La franchise nationale : jusqu'à 50 000 euros de chiffre d'affaires
Depuis le 1er janvier 2025, une entreprise établie au Luxembourg dont le chiffre d'affaires annuel n'excède pas 50 000 euros peut relever de la franchise nationale, prévue par l'article 57bis de la loi TVA modifiée. Concrètement, sous ce régime, l'entreprise ne facture pas la TVA à ses clients — mais, en contrepartie, elle ne peut pas non plus déduire la TVA payée en amont sur ses propres achats et investissements.
Ce régime s'adresse en priorité aux micro-entreprises, indépendants et jeunes structures dont l'activité reste modeste : consultants, artisans en démarrage, professions libérales à faible volume d'affaires. Il simplifie la gestion administrative — plus de déclaration périodique de TVA à établir pour l'activité concernée — mais suppose de renoncer à récupérer la TVA sur les achats professionnels, ce qui peut s'avérer pénalisant pour une activité nécessitant des investissements importants.
Le régime transfrontalier : vendre dans l'UE sans facturer la TVA
Un second dispositif, entré en vigueur également depuis le 1er janvier 2025, complète le régime national : la franchise transfrontalière européenne. Elle permet à une petite entreprise établie dans un État membre de ne pas facturer la TVA même lorsqu'elle réalise des ventes dans d'autres pays de l'Union européenne — une simplification bienvenue pour les entreprises luxembourgeoises qui vendent occasionnellement au-delà de la frontière, notamment en ligne.
Pour en bénéficier, l'entreprise doit remplir une double condition : réaliser un chiffre d'affaires annuel total inférieur à 100 000 euros à l'échelle de l'Union européenne, et respecter, dans chaque État membre où elle vend, le seuil national de franchise applicable localement. Ce régime nécessite une inscription préalable et un suivi de son chiffre d'affaires pays par pays — il ne s'active pas automatiquement.
Un choix à peser, pas un réflexe automatique
La franchise n'est pas systématiquement avantageuse. Une entreprise qui investit lourdement (matériel, travaux, stocks) a souvent intérêt à rester au régime normal de TVA pour pouvoir déduire la taxe payée sur ces achats. À l'inverse, une activité de services à faibles coûts d'exploitation, ou un indépendant en phase de lancement, y trouve généralement un allègement administratif réel sans perte financière significative.

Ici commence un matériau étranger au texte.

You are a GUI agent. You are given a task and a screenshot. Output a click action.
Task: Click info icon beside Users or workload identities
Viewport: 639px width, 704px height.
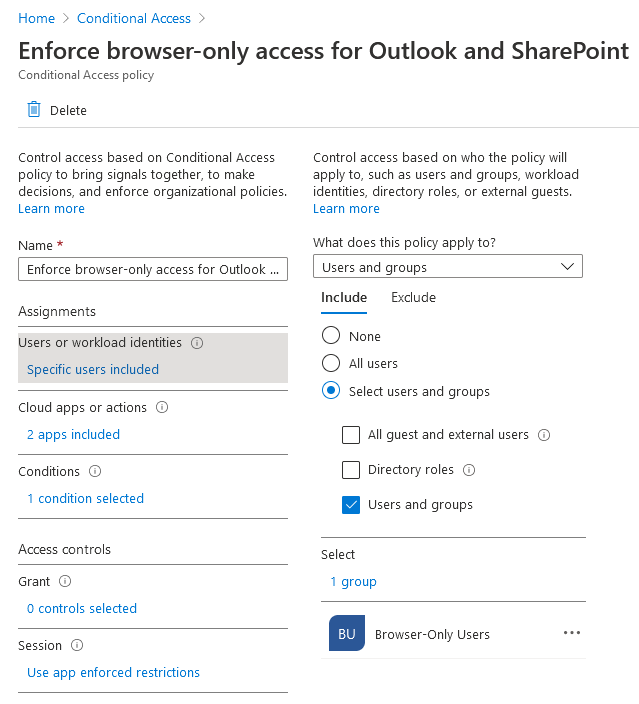point(197,343)
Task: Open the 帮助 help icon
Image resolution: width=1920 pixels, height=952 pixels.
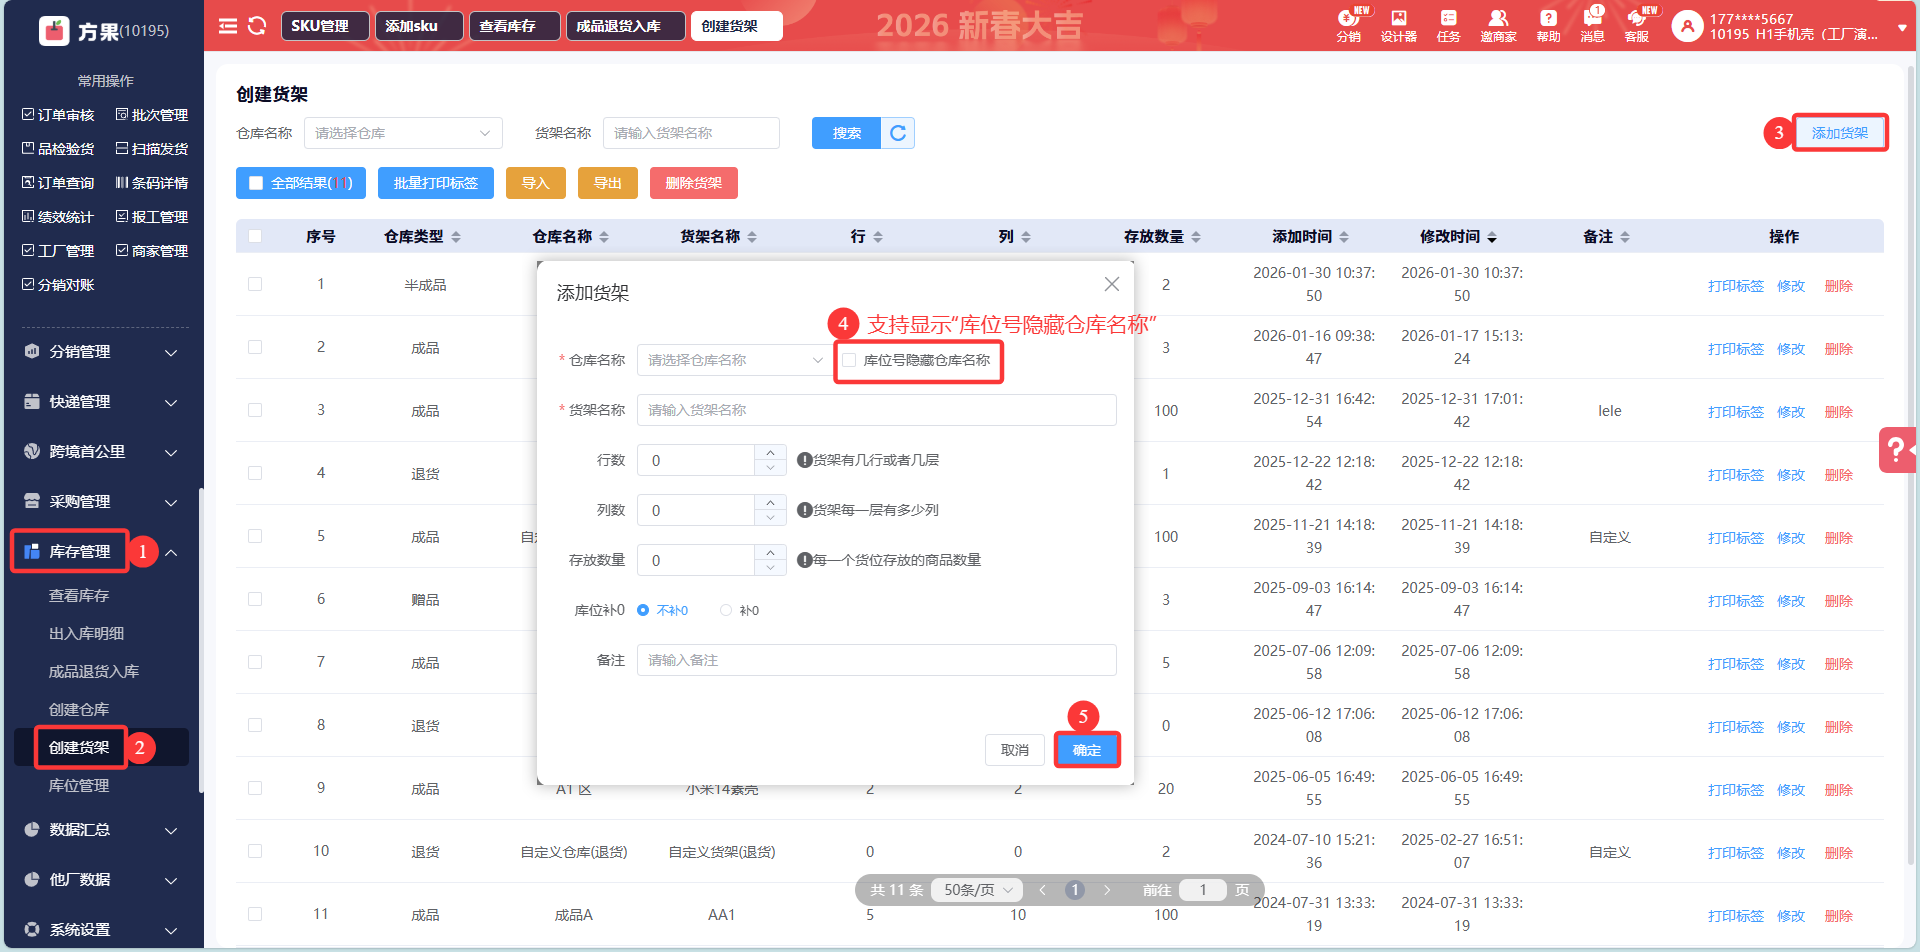Action: [1548, 25]
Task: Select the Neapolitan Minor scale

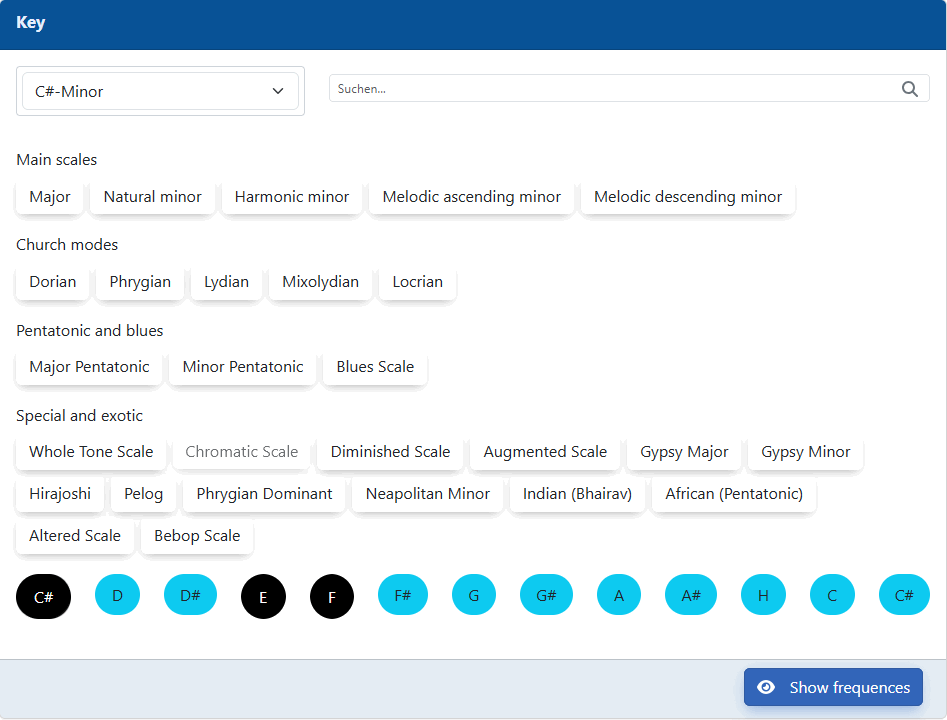Action: [428, 494]
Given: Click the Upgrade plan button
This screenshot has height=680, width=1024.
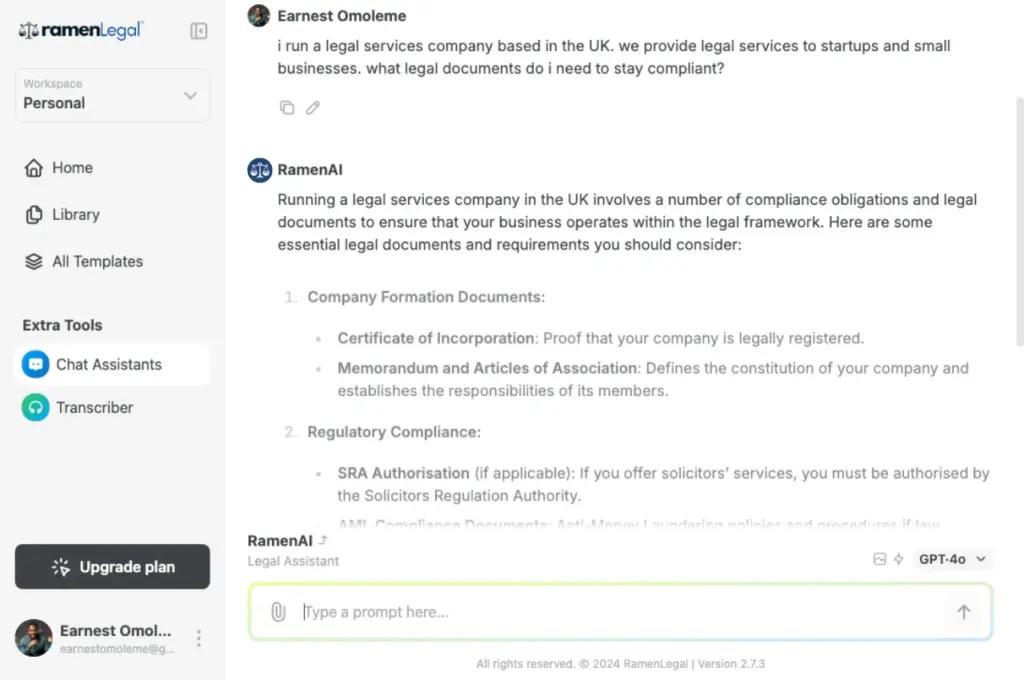Looking at the screenshot, I should 112,567.
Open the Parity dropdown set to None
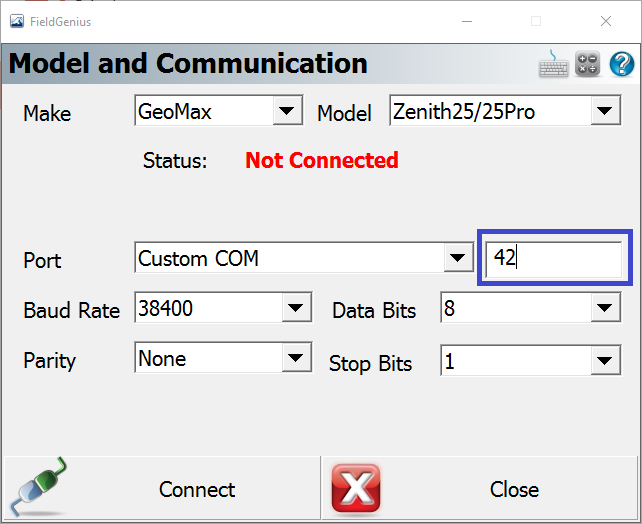This screenshot has height=524, width=642. pyautogui.click(x=296, y=358)
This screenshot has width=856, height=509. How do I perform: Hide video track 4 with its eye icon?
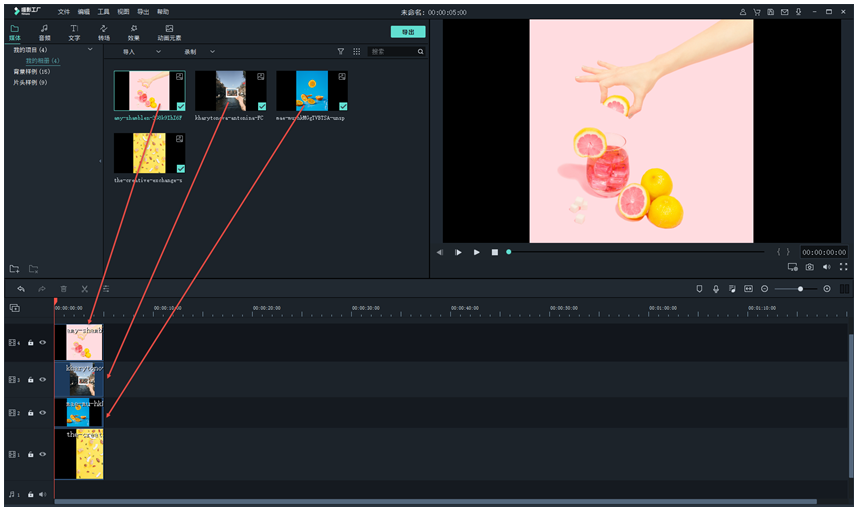(x=43, y=342)
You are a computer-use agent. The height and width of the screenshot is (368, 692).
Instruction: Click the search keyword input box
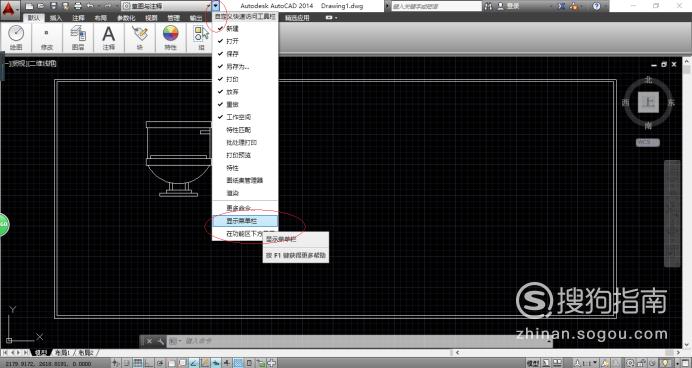(436, 6)
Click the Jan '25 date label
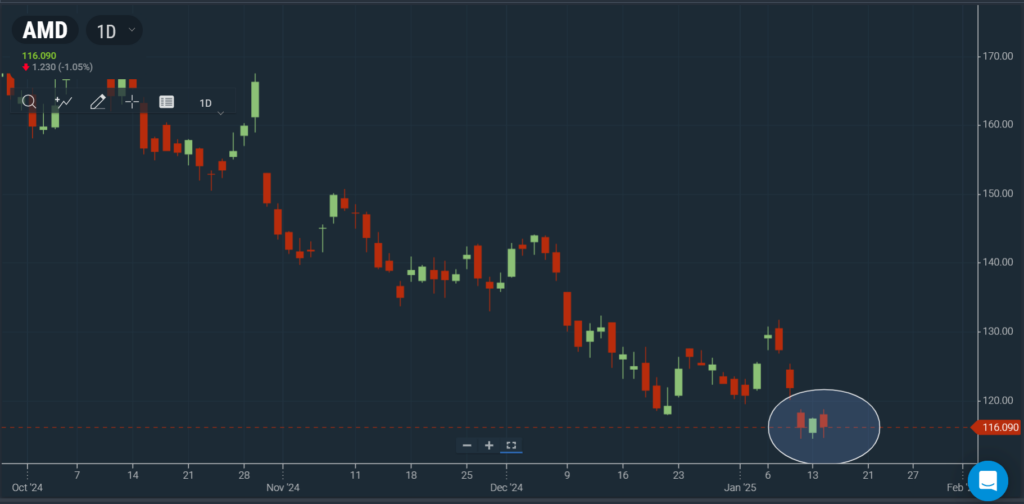 pos(739,489)
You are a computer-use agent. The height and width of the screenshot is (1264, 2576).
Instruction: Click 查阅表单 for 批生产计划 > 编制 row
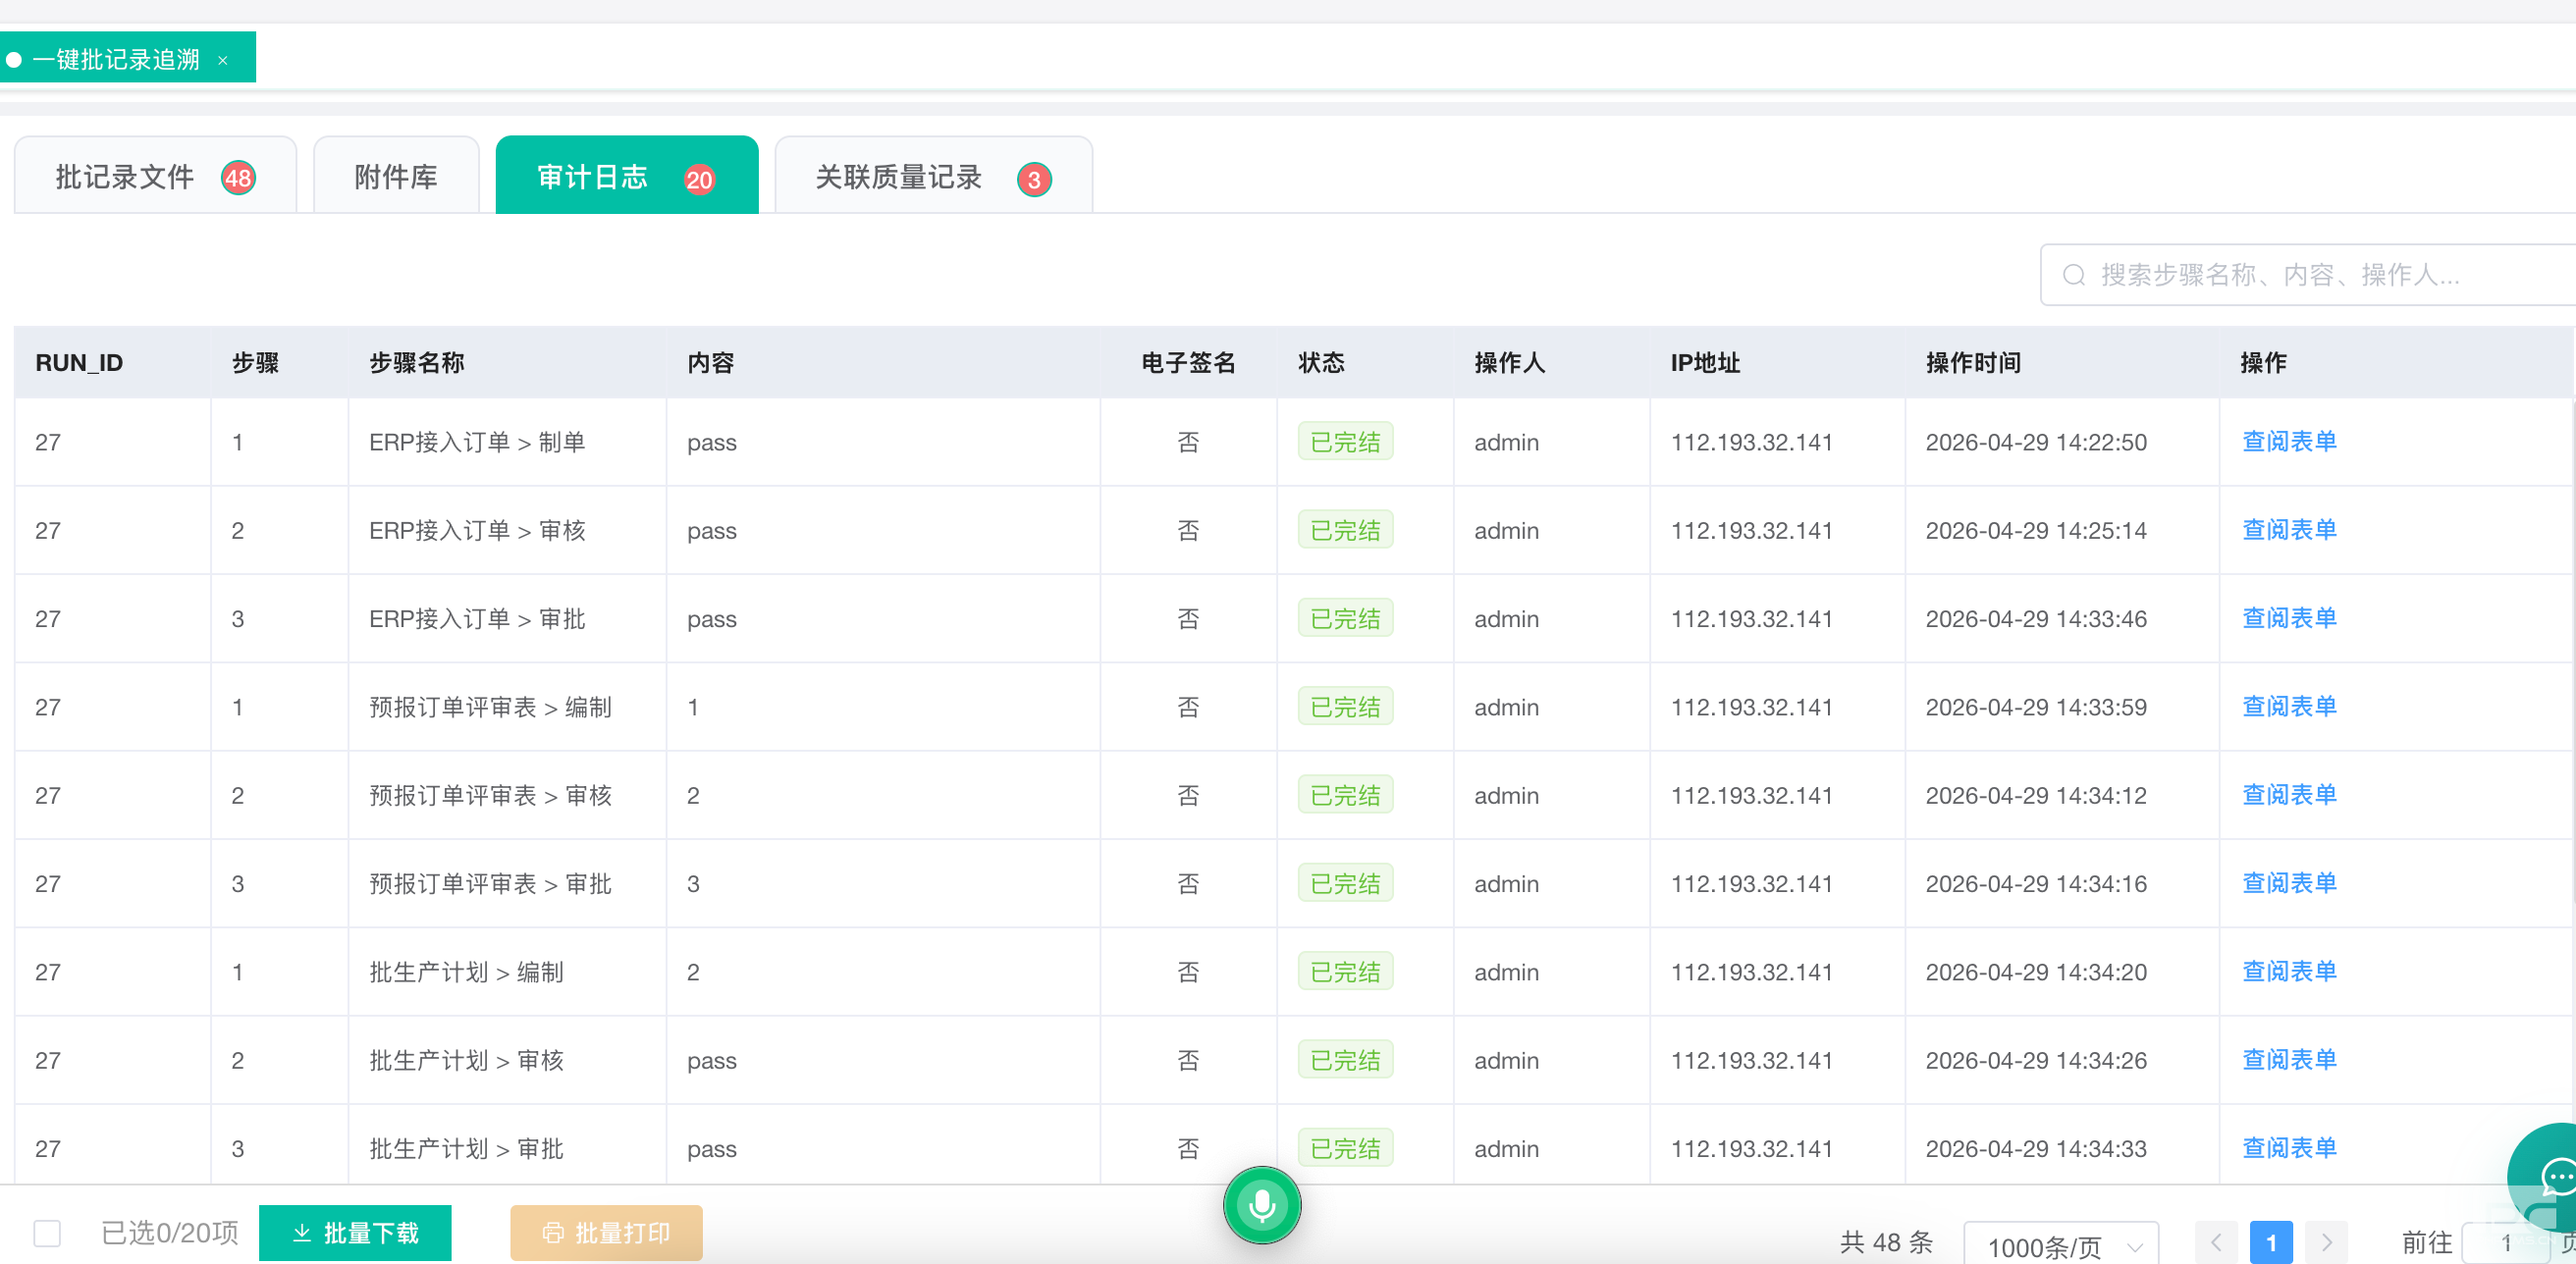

Le passage à la franchise, comme la sortie de ce régime en cas de dépassement du seuil, implique des démarches précises auprès de l'Administration de l'enregistrement, des domaines et de la TVA. Un point avec son comptable ou fiduciaire, au moment de faire ses prévisions de chiffre d'affaires pour l'année, permet de trancher en connaissance de cause.
Ce qu'il faut retenir
- Depuis le 1er janvier 2025, la franchise nationale de TVA s'applique aux entreprises dont le chiffre d'affaires annuel ne dépasse pas 50 000 euros.
- Sous ce régime, l'entreprise ne facture pas la TVA mais ne peut pas non plus déduire la TVA payée en amont.
- Un régime transfrontalier européen permet, sous conditions, de ne pas facturer la TVA sur les ventes réalisées dans d'autres pays de l'UE, si le chiffre d'affaires total dans l'UE reste sous 100 000 euros.
- La franchise transfrontalière suppose de respecter, en plus, le seuil national de franchise de chaque pays où l'entreprise vend.
- La franchise n'est pas toujours le choix le plus avantageux : elle mérite d'être évaluée avec son comptable selon le niveau d'investissement de l'entreprise.